__Problem requirements__. Your task is to copy every line of the entries that contains "checkbox".

(Stored records)
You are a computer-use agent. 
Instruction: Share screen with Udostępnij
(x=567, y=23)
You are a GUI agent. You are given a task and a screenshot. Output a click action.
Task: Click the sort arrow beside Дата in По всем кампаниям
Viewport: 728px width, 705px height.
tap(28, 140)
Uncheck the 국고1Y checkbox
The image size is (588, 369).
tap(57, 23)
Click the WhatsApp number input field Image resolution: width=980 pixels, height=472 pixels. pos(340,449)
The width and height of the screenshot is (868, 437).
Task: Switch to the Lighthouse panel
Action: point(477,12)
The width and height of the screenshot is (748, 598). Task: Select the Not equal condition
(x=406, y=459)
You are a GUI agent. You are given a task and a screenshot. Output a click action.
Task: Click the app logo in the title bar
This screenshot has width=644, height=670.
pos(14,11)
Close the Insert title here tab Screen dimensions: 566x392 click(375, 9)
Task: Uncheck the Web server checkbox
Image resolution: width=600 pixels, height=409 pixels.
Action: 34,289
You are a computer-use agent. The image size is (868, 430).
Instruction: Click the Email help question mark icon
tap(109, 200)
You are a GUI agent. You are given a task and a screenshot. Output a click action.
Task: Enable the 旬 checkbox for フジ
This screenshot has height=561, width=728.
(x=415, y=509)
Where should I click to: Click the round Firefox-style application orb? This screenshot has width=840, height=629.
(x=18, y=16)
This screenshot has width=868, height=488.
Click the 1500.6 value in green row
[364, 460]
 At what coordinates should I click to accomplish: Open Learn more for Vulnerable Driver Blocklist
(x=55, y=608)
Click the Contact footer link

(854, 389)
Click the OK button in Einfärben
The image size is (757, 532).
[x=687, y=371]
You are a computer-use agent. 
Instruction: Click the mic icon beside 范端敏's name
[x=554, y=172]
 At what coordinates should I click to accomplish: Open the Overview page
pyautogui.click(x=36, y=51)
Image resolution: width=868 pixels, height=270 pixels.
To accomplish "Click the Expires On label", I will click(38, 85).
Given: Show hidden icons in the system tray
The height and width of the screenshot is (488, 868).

__Problem solution__.
Uncheck the 국고1Y checkbox
Task: Uncheck the Web server checkbox
Task: Enable the 旬 checkbox for フジ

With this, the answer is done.